Warning: This setup process is highly complex and has a lot of moving pieces.
We all used our student AWS developer accounts to test and deploy it. If you want to run the CloudFormation, you'll need to create an account with Serverless and configure your AWS credentials
To run Aerocene locally, you'll need DynamoDB installed: https://docs.aws.amazon.com/amazondynamodb/latest/developerguide/DynamoDBLocal.html
To deploy an Aerocene CloudFormation to AWS, you'll need to install Docker, which requires creating a free account.
-
If you don't have a virtual environment wrapper installed, install
virtualenv
-
Create a virtual environment with Python 3
virtualenv aerocene --python=python3;
cd aerocene;
source bin/activate;
git clone <repo_url> aerocene;
cd aerocene;
(Current directory /aerocene/aerocene/
)
You'll need both the python requirements and the javascript requirements for Serverless. The python requirements can be installed via pip, and the javascript via npm.
Install the serverless framework globally (to be able to use the CLI)
npm install -g serverless
Log in to serverless, configure AWS credentials
sls login
Install python requirements
pip install -r requirements.txt
Install javascript dependencies
npm install
Install dynamodb plugin for serverless
sls dynamodb install
-
Open settings.py and set
DEBUG = True
-
run
sls dynamodb start --migrate
to create a local dynamodb server -
open a new terminal and run
sls wsgi serve
to run the lambda server. (If you get a 'SSL: CERTIFICATE_VERIFY_FAILED' error, try running 'pip install certifi /Applications/Python\ 3.6/Install\ Certificates.command' in your terminal.) -
Open a browser to
http://localhost:5000
. You should receive a successful response. -
Navigate to
http://localhost:5000/scrape_instagram
. You should receive a json response containing Instagram data.
Trial 0 scrapes Instagram by sending requests from your machine. Start with 10 pages of size 10.
time python trial0.py <pages> <page_size>
Trial 1 (in development mode) scrapes instagram by sending requests through the locally running Aerocene.

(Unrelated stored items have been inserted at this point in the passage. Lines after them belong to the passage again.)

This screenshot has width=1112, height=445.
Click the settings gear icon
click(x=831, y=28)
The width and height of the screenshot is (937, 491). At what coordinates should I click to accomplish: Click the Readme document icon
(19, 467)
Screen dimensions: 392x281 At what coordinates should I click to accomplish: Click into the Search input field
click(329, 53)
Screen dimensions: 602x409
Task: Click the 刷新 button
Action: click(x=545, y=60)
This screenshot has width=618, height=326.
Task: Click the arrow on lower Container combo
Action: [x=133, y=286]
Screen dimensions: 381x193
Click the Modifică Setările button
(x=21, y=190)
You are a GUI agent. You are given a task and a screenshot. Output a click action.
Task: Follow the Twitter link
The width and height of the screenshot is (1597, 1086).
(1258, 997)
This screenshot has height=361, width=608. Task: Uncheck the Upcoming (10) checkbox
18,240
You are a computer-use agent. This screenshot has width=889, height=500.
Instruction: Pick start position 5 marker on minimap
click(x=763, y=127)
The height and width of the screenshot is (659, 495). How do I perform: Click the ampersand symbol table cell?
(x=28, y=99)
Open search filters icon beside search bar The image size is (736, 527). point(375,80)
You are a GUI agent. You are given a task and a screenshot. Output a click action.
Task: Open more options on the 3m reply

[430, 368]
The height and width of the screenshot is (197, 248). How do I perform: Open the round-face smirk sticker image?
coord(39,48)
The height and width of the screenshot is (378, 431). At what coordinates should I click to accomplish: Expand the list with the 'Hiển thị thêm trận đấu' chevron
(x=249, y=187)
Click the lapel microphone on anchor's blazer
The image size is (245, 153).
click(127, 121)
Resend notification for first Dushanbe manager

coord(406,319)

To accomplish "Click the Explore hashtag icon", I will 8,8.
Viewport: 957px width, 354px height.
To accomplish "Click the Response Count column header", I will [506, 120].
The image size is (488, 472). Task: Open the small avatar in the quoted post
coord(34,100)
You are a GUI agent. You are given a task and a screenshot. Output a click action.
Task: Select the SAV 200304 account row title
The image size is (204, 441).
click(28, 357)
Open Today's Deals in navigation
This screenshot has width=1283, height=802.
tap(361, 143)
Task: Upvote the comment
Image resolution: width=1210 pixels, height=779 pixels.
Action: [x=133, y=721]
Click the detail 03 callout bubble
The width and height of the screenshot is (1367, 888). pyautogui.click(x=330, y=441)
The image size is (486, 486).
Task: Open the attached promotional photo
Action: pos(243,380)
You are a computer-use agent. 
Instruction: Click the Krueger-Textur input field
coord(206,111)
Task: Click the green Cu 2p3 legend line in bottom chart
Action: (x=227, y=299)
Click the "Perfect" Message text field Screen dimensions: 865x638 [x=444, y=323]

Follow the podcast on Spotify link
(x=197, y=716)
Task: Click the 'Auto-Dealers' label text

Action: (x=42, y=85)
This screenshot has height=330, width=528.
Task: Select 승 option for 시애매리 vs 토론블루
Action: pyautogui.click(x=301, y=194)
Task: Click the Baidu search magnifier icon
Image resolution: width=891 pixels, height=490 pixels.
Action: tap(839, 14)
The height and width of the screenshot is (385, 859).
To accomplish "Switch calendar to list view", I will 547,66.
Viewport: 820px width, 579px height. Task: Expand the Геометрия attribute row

time python trial1.py <pages> <page_size>
Trial 2 tests the CloudFormation. It requires a production build, which we'll do later.
Trial 3 tests the adversarial server. You need to have the server and dynamodb running locally for it to work
sls dynamodb start --migrate
Separate terminal:
sls wsgi serve
Separate terminal:
time python trial3.py <endpoint>
Trial 4 simulates an ip-rotation strategy against the adversarial server.
time python trial4.py <endpoint>
Note -- this won't work if you don't have an AWS account and your credentials set up, or aren't logged in to serverless.
Open settings.py and change DEBUG = False
. If you don't do this, your production instance will try to query localhost, which won't work.
Use serverless to deploy to AWS
sls deploy --stage production
It should take a couple of minutes.
It will give you a url where your application is hosted. Copy and paste that url into
PRODUCTION_URL
in settings.
If you visit the AWS console you should be able to see your lambda functions created as well as DynamoDB tables, and all of the necessary connections between them established. If you visit the url returned by the deploy
command you should see that your Aerocene deployment is live.
Trials 1 and 2 can interact with the production build
Trial 1 scrapes instagram through AWS Lambda
time python trial1 <pages> <page_size>
Trial 2 scrapes a number of pages using the Aerocene Cloudformation, creating a scrape record and then periodically querying to see if it is finished.
time python trial2.py <pages> <page_size>